---------- DATA SUPPLIED

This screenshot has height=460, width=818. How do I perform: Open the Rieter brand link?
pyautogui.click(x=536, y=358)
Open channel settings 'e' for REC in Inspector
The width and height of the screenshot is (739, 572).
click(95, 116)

--------------------

WORK ORDER | Every entry is to be printed exactly as given.

ANSWER SECTION |
This screenshot has height=460, width=818. How do I perform: Open the Rieter brand link?
pyautogui.click(x=536, y=358)
Open channel settings 'e' for REC in Inspector
The width and height of the screenshot is (739, 572).
click(95, 116)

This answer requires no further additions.